1. if t2.s_num is null and t2.s_div is null then select * from t1 where     t1.item_num = t2.i_num 
2. if t2.s_num is null and t2.s_div is not null then select * from t1 where t1.item_num = t2.i_num and t1.store_div = t2.s_div

我在sql中不是很好，有什么想法吗？谢谢！

Answer 1

  

有没有办法使用另一个表中的值来选择行？

您应该使用join。

首先，查看此查询的输出：

select *
from table1 t1
join table2 t2 on t2.i_num = t1.item_num

了解加入的工作原理？它将i_num与item_num匹配，并仅返回匹配的行（即inner join，默认类型）。

你的两个＆＃34;实例＆＃34;实际上有一个更复杂的连接条件，这样的东西应该表达它：

select *
from table1 t1
join table2 t2 on t2.i_num = t1.item_num and (t2.s_div is null or t2.s_div = t1.store_div)
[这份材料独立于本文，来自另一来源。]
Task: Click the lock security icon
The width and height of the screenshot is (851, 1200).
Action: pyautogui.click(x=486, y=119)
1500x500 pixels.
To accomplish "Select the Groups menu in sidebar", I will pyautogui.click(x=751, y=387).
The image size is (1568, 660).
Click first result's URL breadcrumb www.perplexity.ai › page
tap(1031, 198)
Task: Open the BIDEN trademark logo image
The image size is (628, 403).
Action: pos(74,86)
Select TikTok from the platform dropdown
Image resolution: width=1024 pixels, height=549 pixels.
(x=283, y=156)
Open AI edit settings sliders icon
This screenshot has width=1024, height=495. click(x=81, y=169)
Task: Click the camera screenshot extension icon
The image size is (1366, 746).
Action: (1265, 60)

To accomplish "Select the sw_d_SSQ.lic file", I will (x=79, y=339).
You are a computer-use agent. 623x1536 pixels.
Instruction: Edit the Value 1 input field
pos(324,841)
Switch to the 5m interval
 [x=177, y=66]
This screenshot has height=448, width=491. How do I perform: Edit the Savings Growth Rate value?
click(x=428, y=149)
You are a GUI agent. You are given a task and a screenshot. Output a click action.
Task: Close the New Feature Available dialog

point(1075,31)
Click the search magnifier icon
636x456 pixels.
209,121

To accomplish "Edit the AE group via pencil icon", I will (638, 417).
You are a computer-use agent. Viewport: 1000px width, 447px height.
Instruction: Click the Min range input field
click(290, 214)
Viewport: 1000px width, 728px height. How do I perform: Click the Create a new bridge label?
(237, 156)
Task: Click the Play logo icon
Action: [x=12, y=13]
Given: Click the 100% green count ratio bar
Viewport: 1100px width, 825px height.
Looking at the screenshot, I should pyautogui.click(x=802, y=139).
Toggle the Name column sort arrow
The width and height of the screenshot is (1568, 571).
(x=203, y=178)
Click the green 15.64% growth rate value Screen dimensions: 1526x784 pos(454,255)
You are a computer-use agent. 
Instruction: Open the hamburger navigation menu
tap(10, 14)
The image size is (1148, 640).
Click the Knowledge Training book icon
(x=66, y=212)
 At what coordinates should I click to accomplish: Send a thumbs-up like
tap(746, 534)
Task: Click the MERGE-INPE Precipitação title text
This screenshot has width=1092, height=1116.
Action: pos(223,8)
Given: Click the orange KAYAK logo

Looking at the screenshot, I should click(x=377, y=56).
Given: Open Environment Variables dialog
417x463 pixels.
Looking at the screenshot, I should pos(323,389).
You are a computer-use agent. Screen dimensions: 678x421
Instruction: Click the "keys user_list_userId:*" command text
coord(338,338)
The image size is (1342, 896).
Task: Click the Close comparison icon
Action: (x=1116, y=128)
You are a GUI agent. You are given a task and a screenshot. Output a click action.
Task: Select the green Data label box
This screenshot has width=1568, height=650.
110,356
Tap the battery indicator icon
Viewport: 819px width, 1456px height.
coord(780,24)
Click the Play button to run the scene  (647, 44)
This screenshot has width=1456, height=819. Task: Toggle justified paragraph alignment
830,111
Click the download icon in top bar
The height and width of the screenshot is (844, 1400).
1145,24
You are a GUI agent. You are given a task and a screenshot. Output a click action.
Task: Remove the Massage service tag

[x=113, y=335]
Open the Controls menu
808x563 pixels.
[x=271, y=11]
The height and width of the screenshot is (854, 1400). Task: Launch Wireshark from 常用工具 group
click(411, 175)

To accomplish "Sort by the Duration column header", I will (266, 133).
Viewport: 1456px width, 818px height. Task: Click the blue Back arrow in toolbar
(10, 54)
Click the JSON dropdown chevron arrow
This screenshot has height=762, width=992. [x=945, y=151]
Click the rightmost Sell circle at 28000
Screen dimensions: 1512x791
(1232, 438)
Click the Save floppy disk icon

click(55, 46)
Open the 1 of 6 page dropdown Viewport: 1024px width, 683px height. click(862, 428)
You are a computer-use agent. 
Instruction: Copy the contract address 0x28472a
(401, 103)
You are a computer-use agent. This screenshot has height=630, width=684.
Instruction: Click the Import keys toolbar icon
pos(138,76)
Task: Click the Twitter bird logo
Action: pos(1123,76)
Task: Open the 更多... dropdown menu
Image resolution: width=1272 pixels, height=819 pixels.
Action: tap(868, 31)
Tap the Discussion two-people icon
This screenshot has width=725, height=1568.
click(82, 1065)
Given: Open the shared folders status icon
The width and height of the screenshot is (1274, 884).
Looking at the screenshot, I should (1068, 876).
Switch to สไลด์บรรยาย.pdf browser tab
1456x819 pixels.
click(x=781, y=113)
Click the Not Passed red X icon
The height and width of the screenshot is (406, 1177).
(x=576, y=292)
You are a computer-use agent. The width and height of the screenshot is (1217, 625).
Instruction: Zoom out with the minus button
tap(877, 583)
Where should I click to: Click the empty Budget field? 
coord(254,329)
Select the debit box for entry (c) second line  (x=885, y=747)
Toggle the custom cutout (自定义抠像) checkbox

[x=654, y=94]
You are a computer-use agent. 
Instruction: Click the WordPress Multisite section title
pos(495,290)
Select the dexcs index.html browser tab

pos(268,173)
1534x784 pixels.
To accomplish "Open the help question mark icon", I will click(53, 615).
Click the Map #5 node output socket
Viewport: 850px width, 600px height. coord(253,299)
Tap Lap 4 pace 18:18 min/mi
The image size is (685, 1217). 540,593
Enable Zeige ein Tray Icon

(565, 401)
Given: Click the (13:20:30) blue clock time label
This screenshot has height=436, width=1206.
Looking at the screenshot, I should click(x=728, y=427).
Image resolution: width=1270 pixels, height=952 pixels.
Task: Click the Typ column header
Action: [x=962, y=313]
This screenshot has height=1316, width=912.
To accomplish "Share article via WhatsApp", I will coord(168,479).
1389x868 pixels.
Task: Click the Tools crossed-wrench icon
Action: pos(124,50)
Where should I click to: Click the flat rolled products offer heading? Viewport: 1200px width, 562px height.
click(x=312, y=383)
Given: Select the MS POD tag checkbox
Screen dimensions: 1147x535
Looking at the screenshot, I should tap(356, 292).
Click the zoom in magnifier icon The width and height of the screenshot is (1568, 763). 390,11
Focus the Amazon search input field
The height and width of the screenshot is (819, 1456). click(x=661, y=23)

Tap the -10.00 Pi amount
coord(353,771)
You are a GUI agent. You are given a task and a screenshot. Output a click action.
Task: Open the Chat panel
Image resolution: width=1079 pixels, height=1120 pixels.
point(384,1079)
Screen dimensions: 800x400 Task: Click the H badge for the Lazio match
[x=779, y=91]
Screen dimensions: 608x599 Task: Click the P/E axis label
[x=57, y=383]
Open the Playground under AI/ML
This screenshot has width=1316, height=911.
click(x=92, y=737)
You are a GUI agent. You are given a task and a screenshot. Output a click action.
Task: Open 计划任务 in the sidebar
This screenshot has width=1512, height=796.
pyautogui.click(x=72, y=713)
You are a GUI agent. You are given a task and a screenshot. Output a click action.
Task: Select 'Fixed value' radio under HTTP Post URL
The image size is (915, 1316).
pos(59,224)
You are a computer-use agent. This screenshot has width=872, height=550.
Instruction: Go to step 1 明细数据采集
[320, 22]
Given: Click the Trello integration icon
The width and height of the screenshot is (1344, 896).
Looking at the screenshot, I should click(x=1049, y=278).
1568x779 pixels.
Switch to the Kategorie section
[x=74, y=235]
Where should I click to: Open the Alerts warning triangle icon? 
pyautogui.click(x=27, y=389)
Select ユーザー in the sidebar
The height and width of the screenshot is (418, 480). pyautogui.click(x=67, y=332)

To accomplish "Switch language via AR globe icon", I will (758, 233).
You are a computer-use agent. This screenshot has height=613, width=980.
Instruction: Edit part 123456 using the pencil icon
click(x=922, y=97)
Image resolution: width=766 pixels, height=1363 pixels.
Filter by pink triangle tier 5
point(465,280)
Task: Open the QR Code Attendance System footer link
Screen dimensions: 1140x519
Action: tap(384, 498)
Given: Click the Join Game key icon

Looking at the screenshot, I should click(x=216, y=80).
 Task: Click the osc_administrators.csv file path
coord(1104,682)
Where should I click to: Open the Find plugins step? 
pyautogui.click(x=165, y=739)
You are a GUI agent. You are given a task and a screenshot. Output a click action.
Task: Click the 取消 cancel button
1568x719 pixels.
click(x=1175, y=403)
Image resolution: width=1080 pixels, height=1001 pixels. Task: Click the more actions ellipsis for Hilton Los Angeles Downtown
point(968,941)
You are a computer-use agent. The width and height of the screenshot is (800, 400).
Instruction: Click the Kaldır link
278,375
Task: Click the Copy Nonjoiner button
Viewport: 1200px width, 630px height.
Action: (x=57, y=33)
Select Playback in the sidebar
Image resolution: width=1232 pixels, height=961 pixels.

您还希望过滤到s_num为空的行，因此只需添加where：

select *
from table1 t1
join table2 t2 on t2.i_num = t1.item_num and (t2.s_div is null or t2.s_div = t1.store_div)
where t2.s_num is null

Answer 2

加入即可

select t1.* 
from
table1 t1
join table2 t2
on t1.item_num = t2.i_num
where t2.s_num is null and t2.s_div is null

Answer 3

使用table2 LEFT JOIN到table1

SELECT store_num = coalesce(t2.s_num, t1.store_num),
       item_num  = t2.i_num,
       store_div = colaesce(t2.s_div, t1.store_div),
       t1.price
FROM   table2 t2
       LEFT JOIN table1 t1 ON t2.i_num = t1.item_num

Answer 4

你可以试试这个。如果OR和AND都为空，则WHERE clause中的s_num更改为s_div

SELECT *
FROM TABLE1 T1
INNER JOIN TABLE1 T2
ON T2.I_NUM = T1.ITEM_NUM
WHERE T2.S_NUM IS NULL OR T2.S_DIV IS NULL

Answer 5

SELECT A.*  
FROM table1 AS A JOIN table2 AS B ON (B.i_num = A.item_num)
    WHERE A.item_num IN (SELECT i_num FROM table1 WHERE s_num=null AND s_div=null);  

Answer 6

您可以使用LEFT JOIN：

select
from table1
left join table2
on table2.s_num is null
and (table2.s_div = table1.store_div or table2.s_div is null)
and table1.item_num = table2.i_num

如您所说，如果table2.s_num不为空，则您不会加入table2，如果table2.s_num is null匹配，则会table2.s_div = table1.store_div or table1.store_div is null，如果匹配，则为table1.item_num = table2.i_num意味着{{1}}将被计算。